ALA-002 is a patented, non-racemic MDMA formulation recognized by the U.S. Food and Drug Administration ("FDA") as a Novel Chemical Entity ("NCE"). It has been engineered to deliver materially improved cardiovascular safety and reduced abuse liability compared to racemic MDMA, while preserving and enhancing the pro-social and therapeutic properties central to MDMA-assisted therapy. PharmAla's MDMA supply is in active U.S. government-sponsored VA and DHA clinical trials, providing real-world manufacturing support addressing a $multi-Billion psychedelic therapeutics market targeting millions of Americans with PTSD/anxiety.

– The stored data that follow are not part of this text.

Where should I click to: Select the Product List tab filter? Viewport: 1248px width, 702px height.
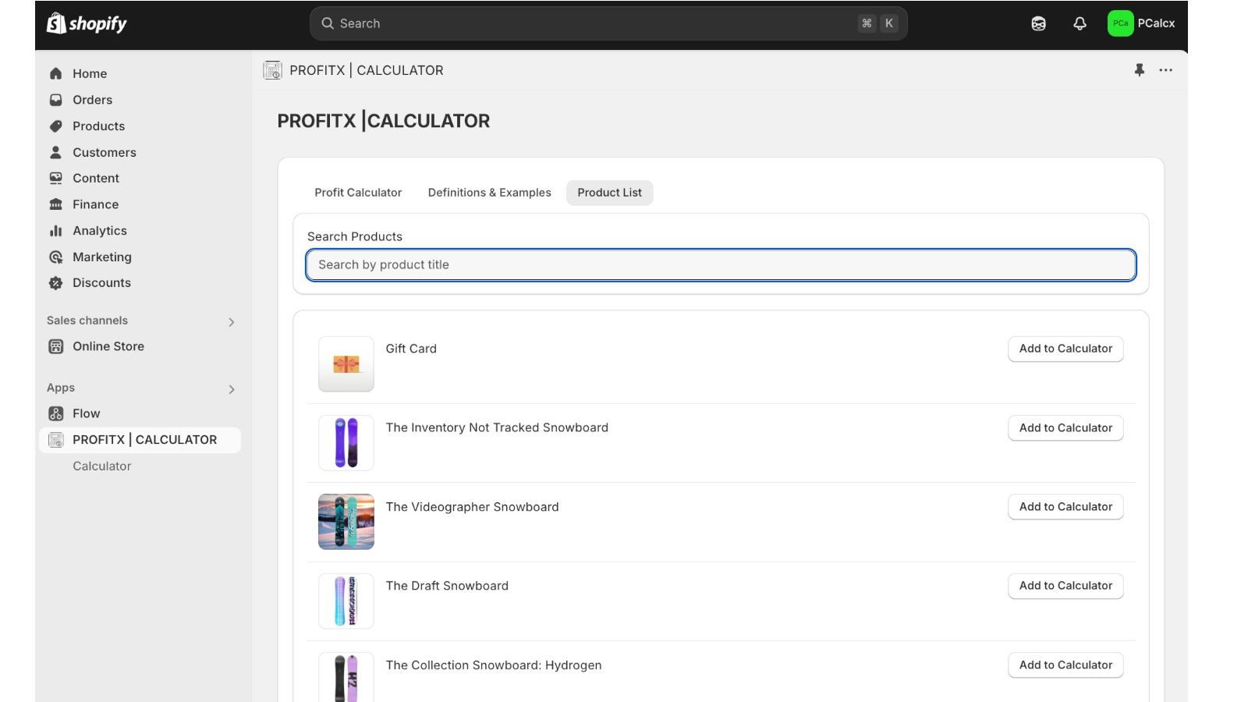609,193
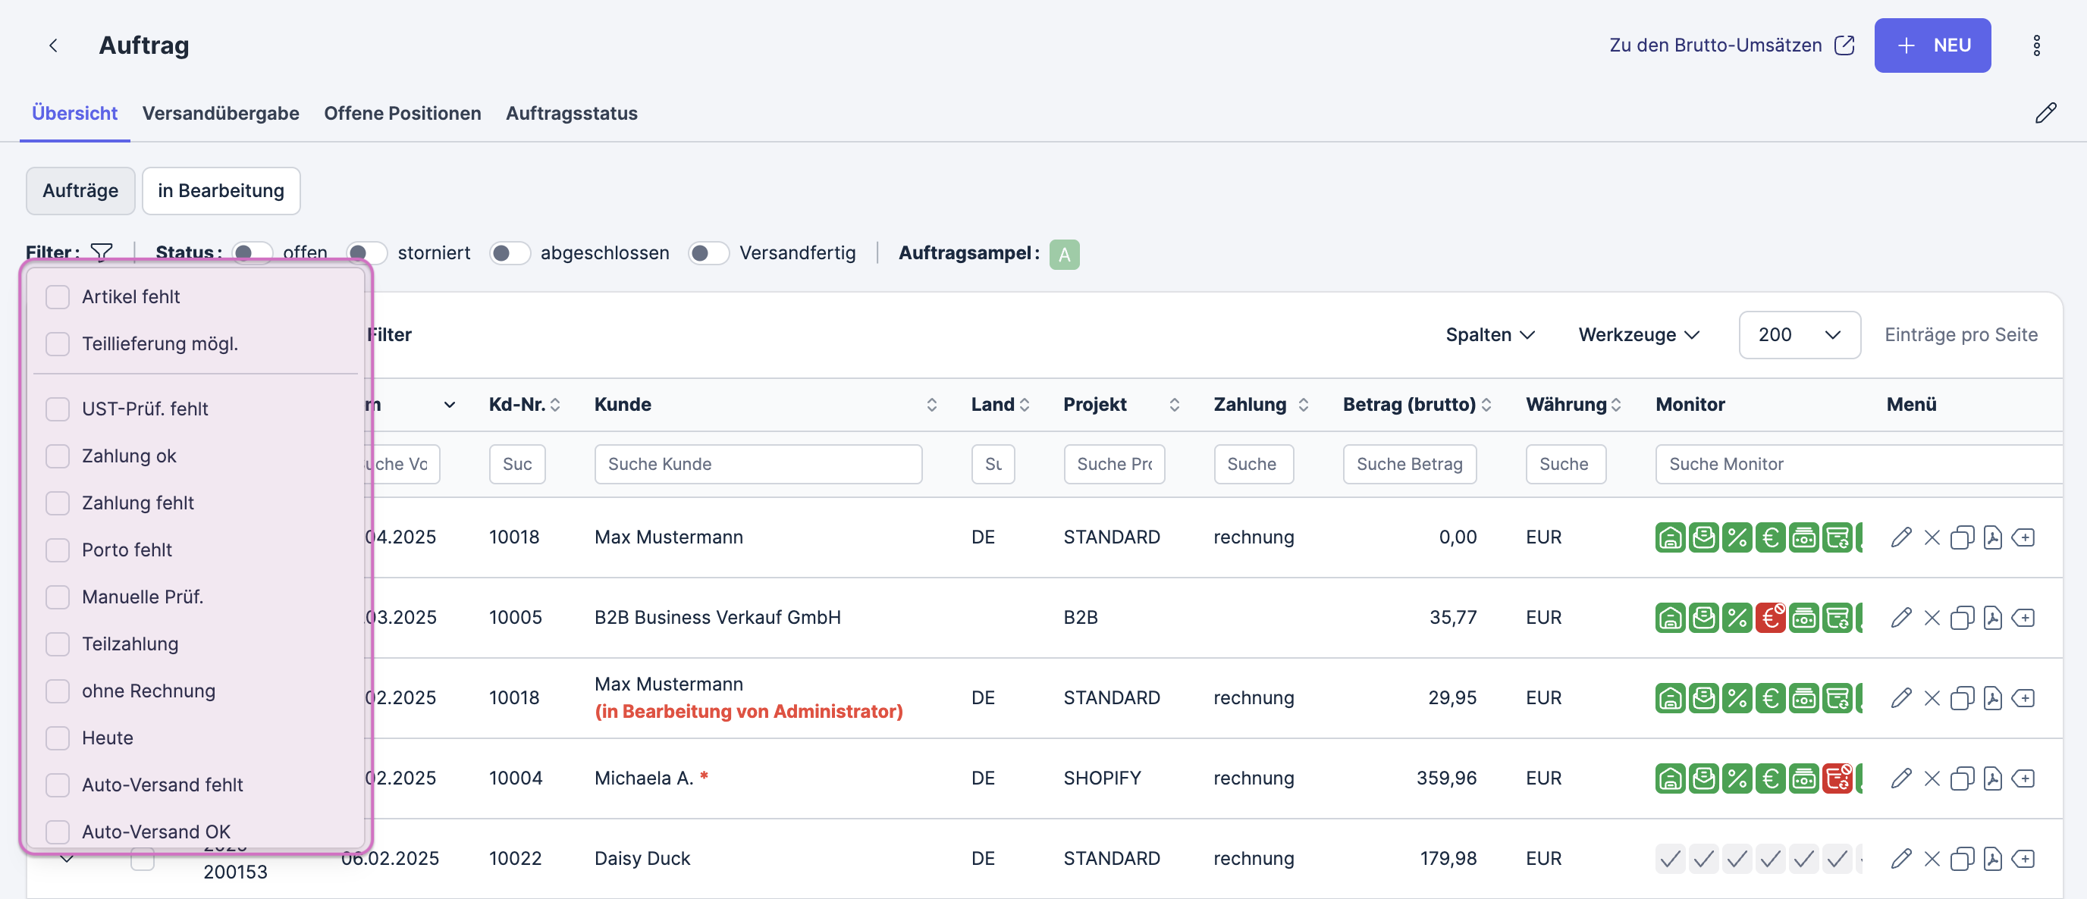Click the pencil edit icon below NEU

click(2045, 113)
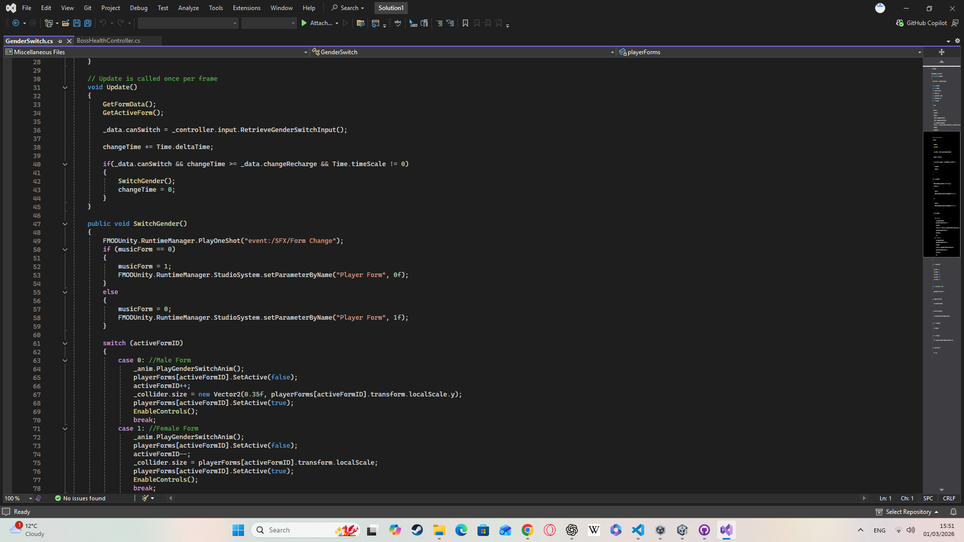964x542 pixels.
Task: Switch to the BossHealthController.cs tab
Action: (108, 41)
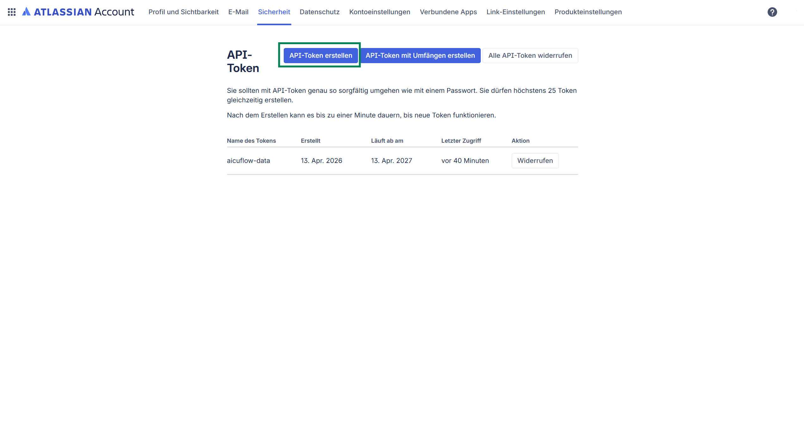804x437 pixels.
Task: Open Kontoeinstellungen tab
Action: (x=380, y=12)
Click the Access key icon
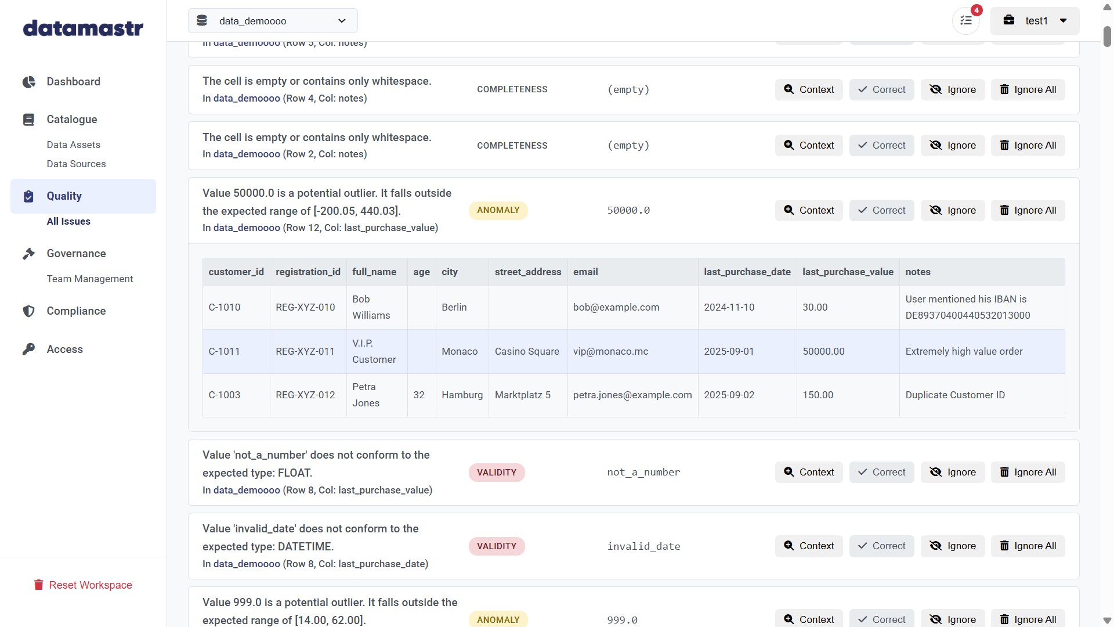The width and height of the screenshot is (1114, 627). pyautogui.click(x=28, y=349)
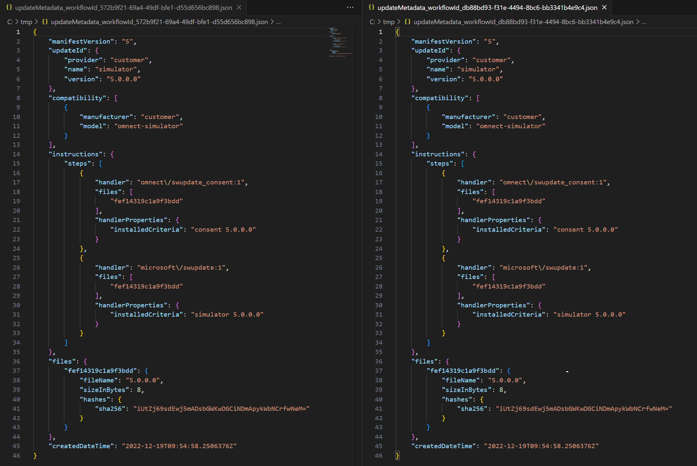Screen dimensions: 697x466
Task: Expand the collapsed "..." breadcrumb in the left editor
Action: [x=279, y=22]
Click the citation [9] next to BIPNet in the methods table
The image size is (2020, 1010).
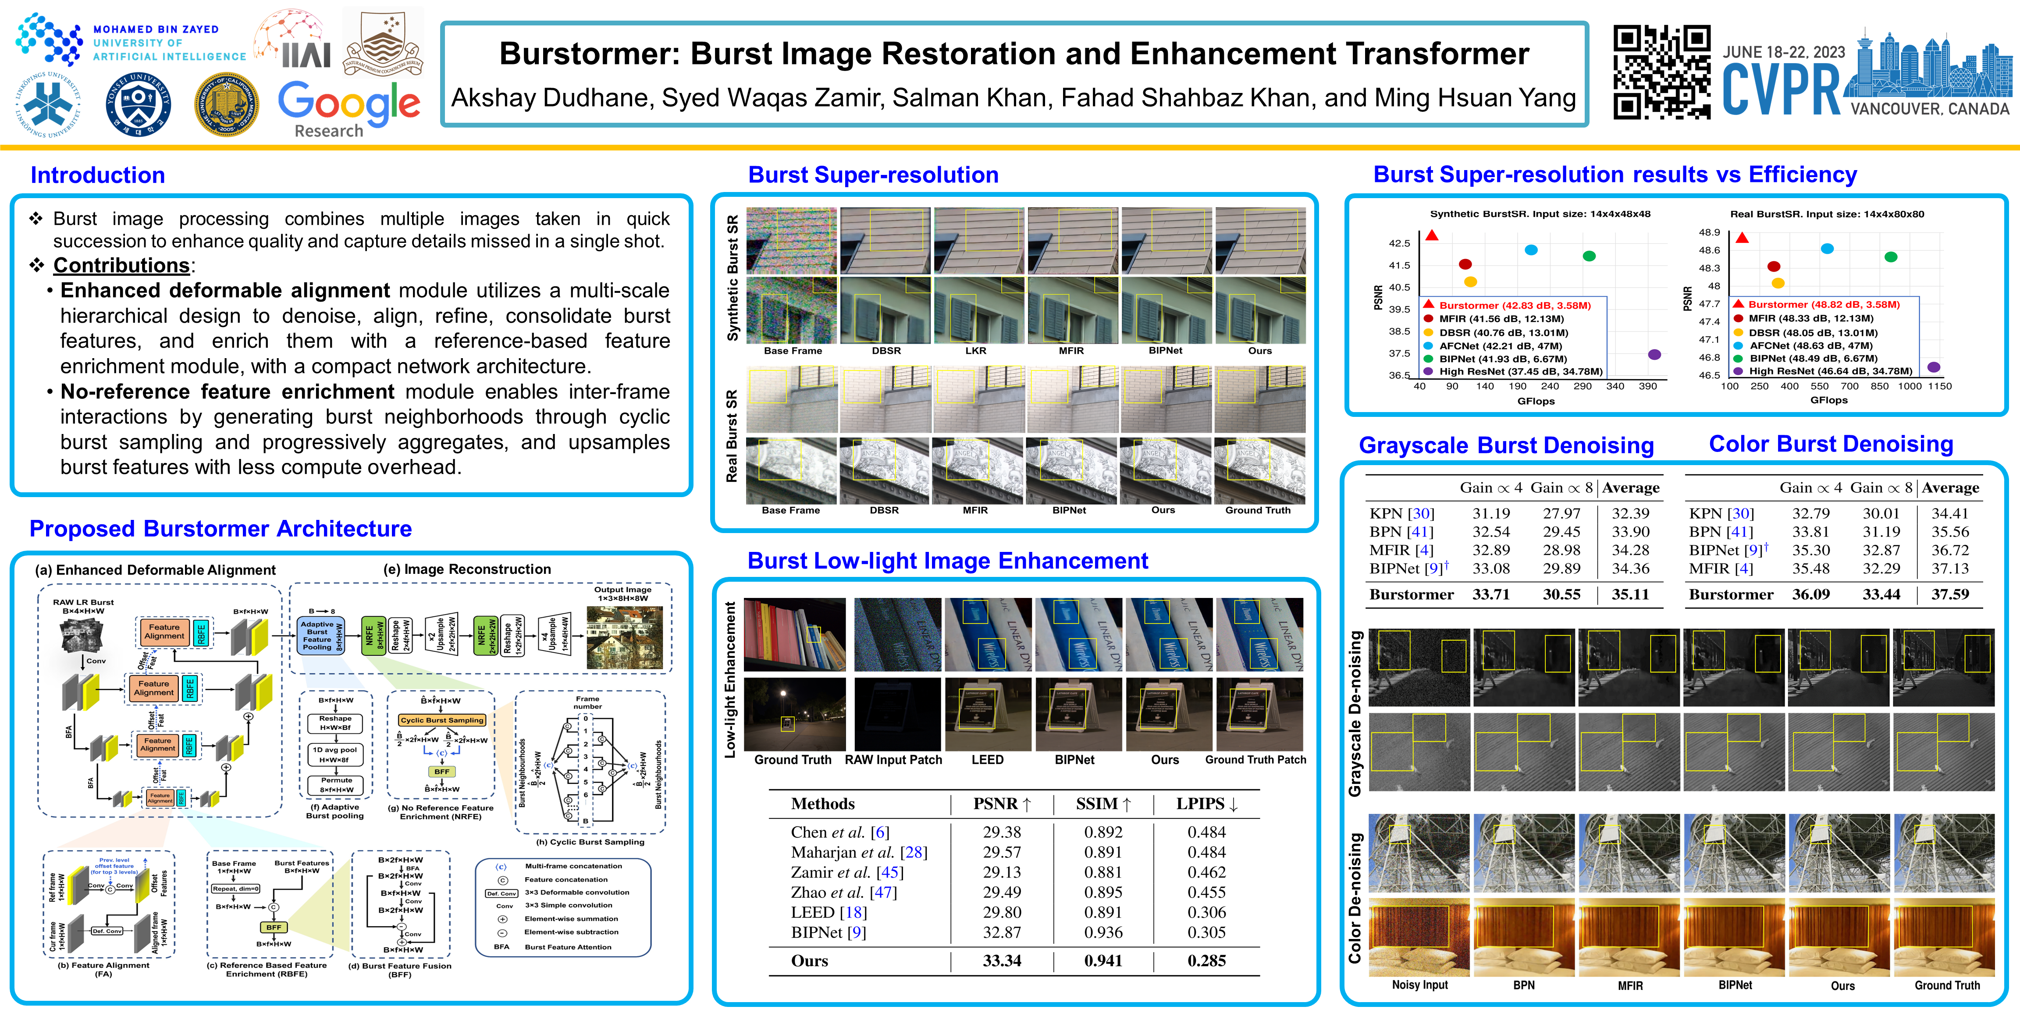[x=858, y=932]
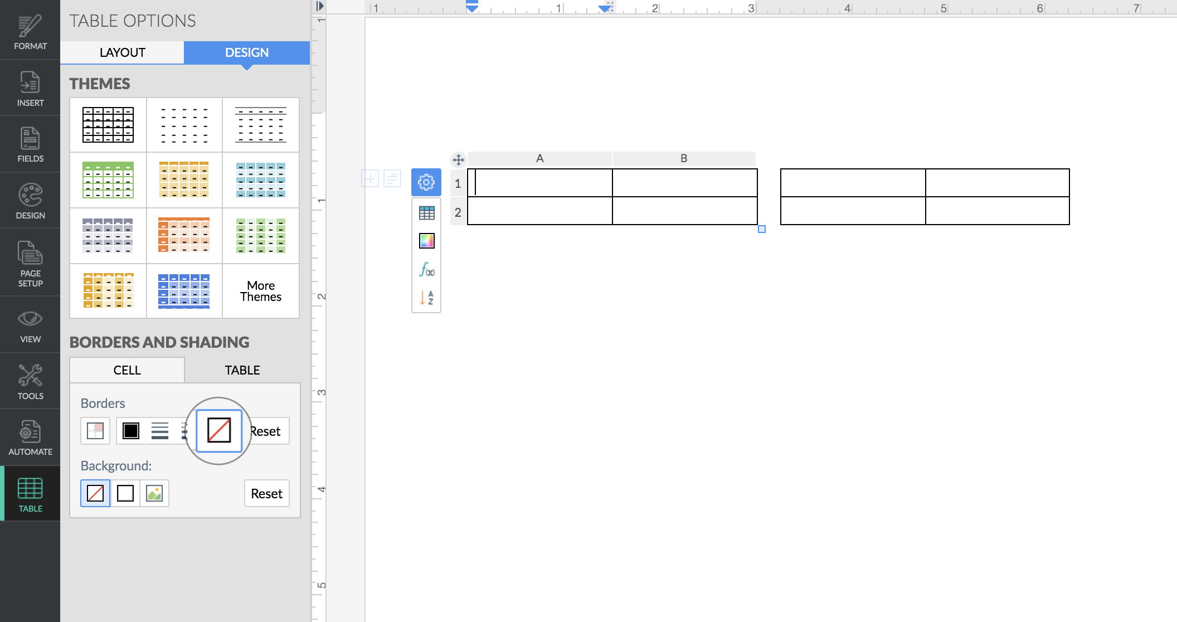
Task: Select the black border color swatch
Action: point(131,431)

On April 18, 2026, President Donald J. Trump signed a landmark Executive Order titled "Accelerating Medical Treatments for Serious Mental Illness," directing the FDA and Drug Enforcement Administration ("DEA") to expand access to investigational psychedelic therapies. Key provisions of the Executive Order include the Right to Try Pathway: Establishes access to investigational psychedelic drugs for eligible patients, including Schedule I handling authorizations for treating physicians, Commissioner's National Priority Vouchers: Issued to psychedelic drugs that have received FDA Breakthrough Therapy designation, enabling expedited review timelines of 1-2 months vs. the standard 6-12 months, Federal Funding: Allocates $50 million through the Advanced Research Projects Agency for Health (ARPA-H) to support state and federal psychedelic medicine programs and Cross-Agency Coordination: Directs HHS, FDA, and the Department of Veterans Affairs to collaborate on data sharing and expanded clinical trial participation for psychedelic therapies

With ALA-002, Jupiter is positioning itself within what many analysts now project will become a multi-billion-dollar regulated psychedelic therapeutics market in the United States alone, with annual sales potential in the early-to-mid 2030s commonly estimated in the approximately 6 billion to 15 billion dollar range, led by MDMA- and psilocybin-assisted therapies for depression, PTSD, and anxiety disorders. Against this backdrop, a next-generation, non-racemic MDMA NCE such as ALA-002 offers Jupiter an opportunity to participate in the most advanced and clinically validated segment of psychedelic medicine, where MDMA-assisted therapy is widely expected to anchor one of the largest and fastest-growing indications in the category as reimbursement, clinic infrastructure, and federal initiatives converge to support scaled access for U.S. patients.